## Work instructions
If a line in the listing below holds the word "Task", it counts toward the total; report that total alone.

## Working data

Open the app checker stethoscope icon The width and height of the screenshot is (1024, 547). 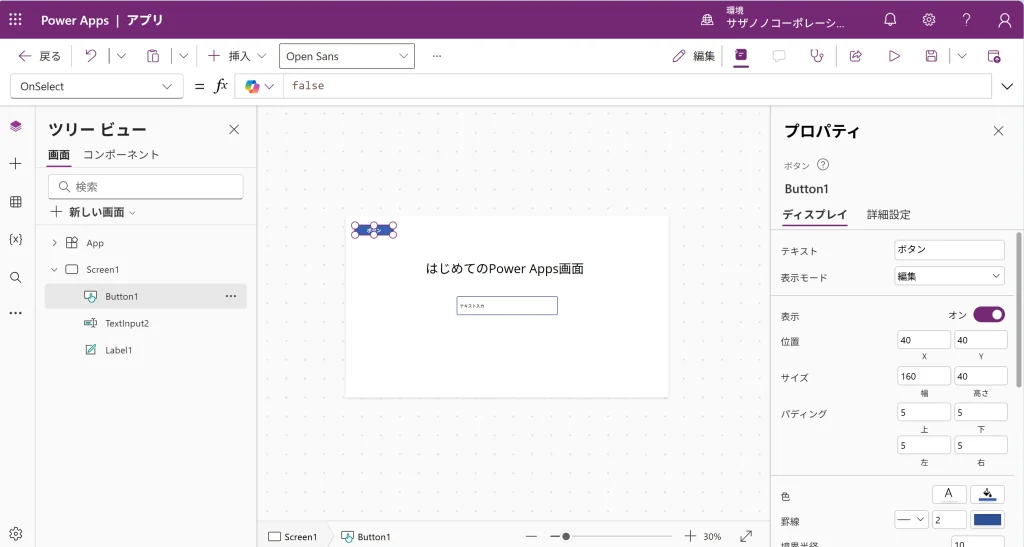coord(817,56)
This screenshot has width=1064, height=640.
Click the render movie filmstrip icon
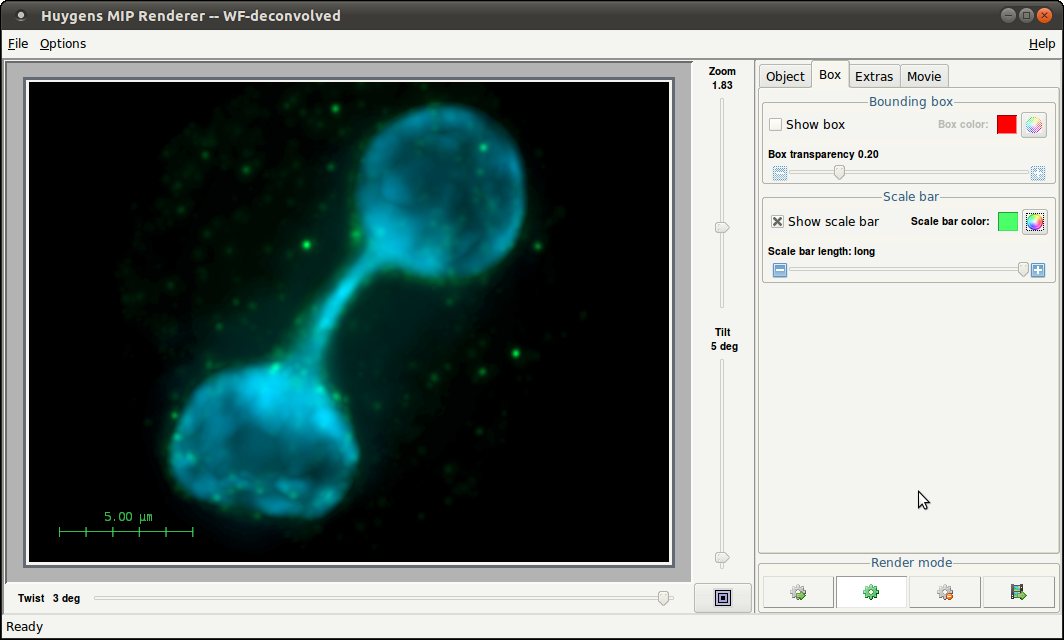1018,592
* * *
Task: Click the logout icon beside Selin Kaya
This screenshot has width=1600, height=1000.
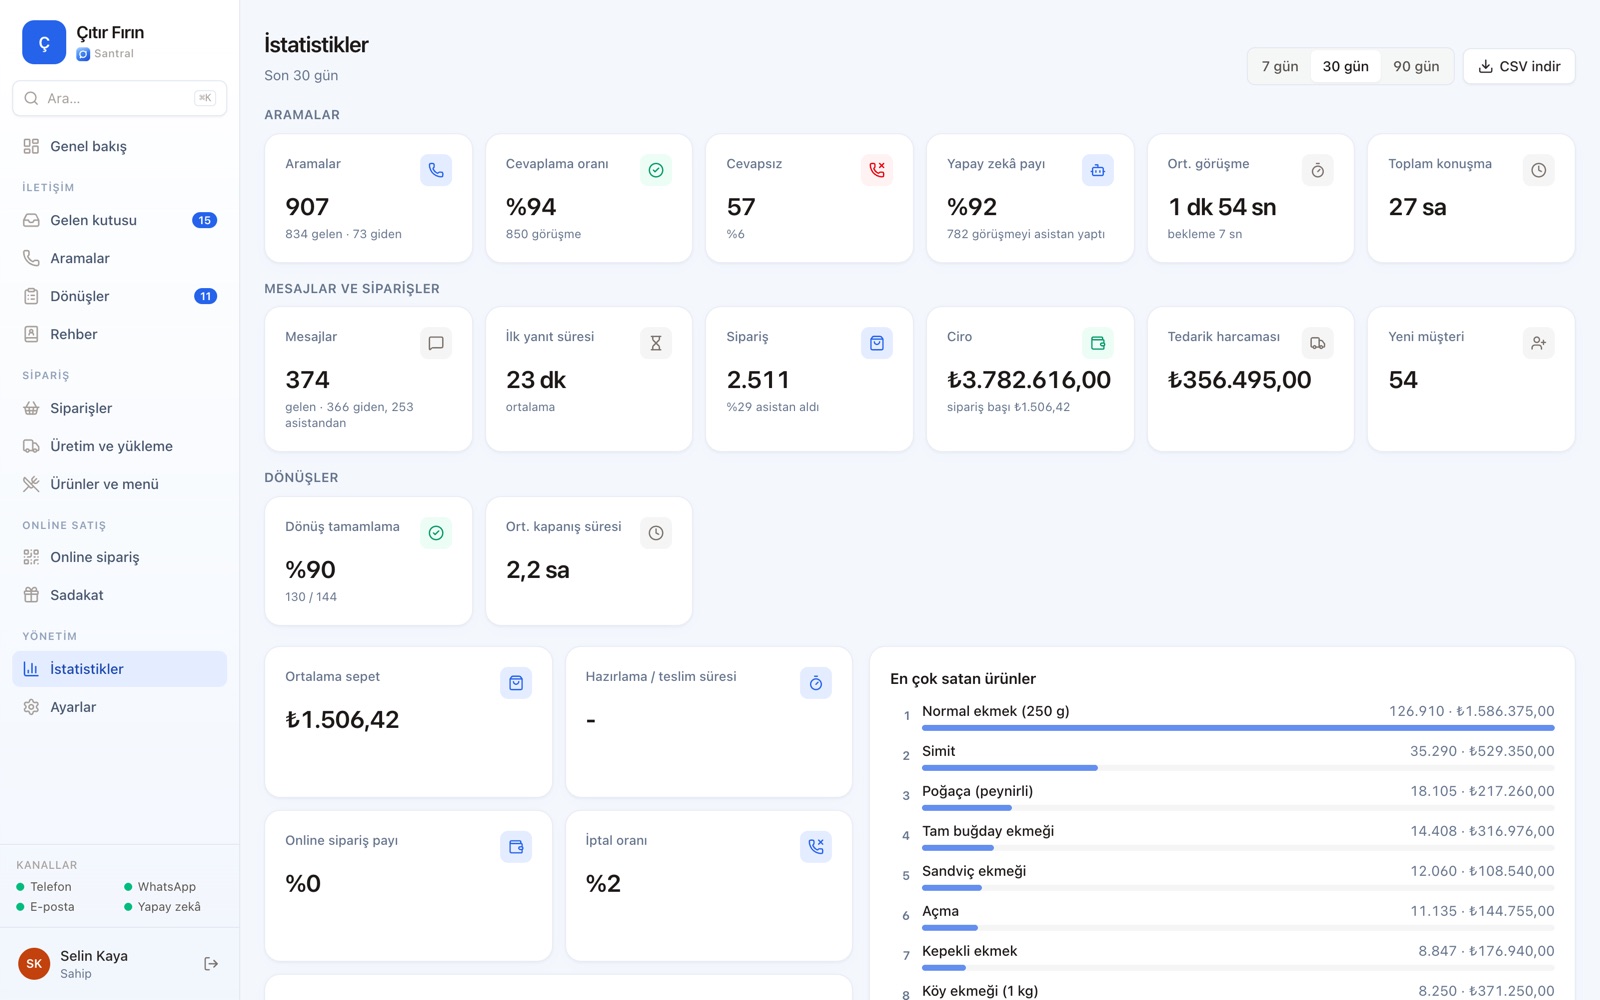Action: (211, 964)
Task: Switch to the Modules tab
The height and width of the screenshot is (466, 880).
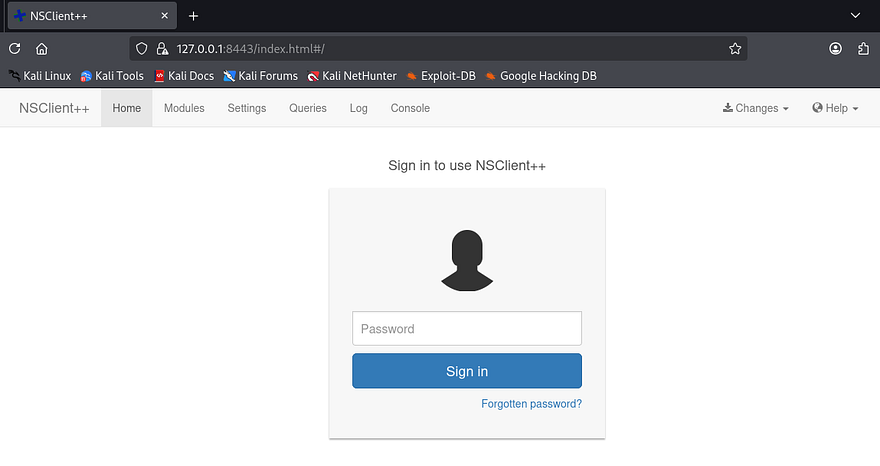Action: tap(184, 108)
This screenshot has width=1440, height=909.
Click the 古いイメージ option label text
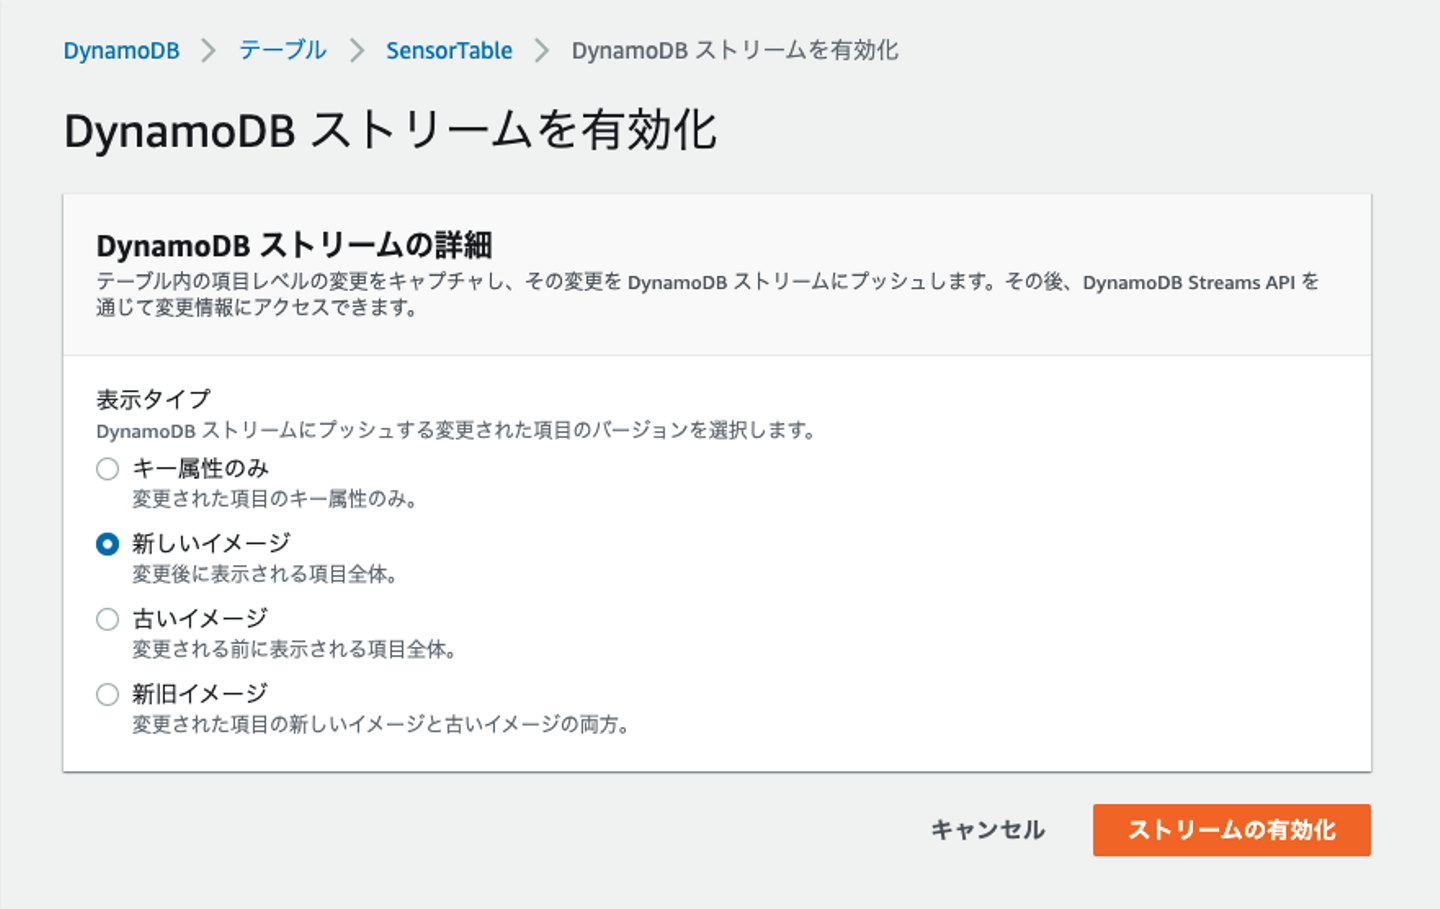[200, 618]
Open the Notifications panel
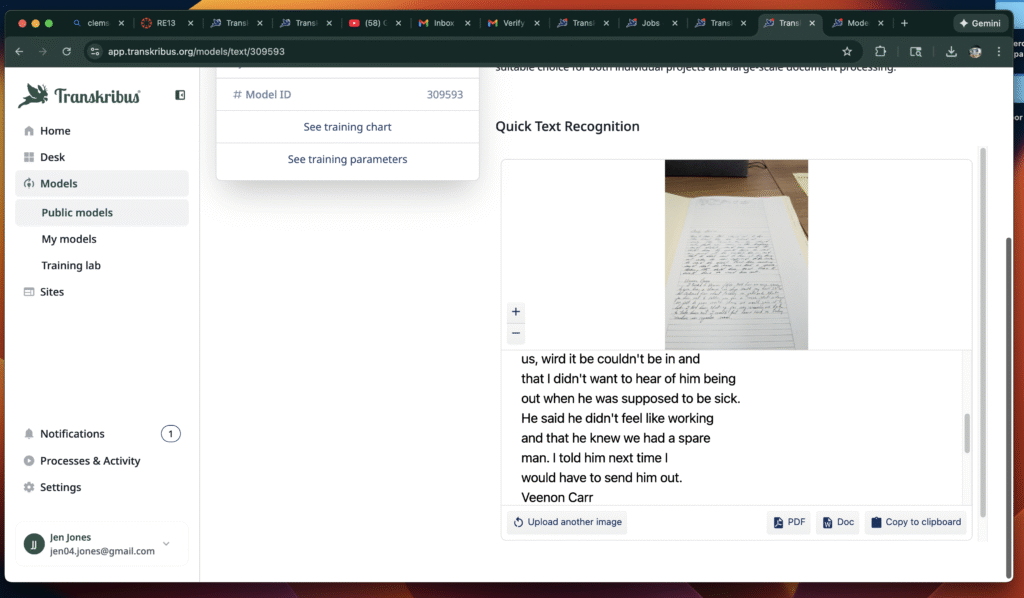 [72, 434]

## Written response
2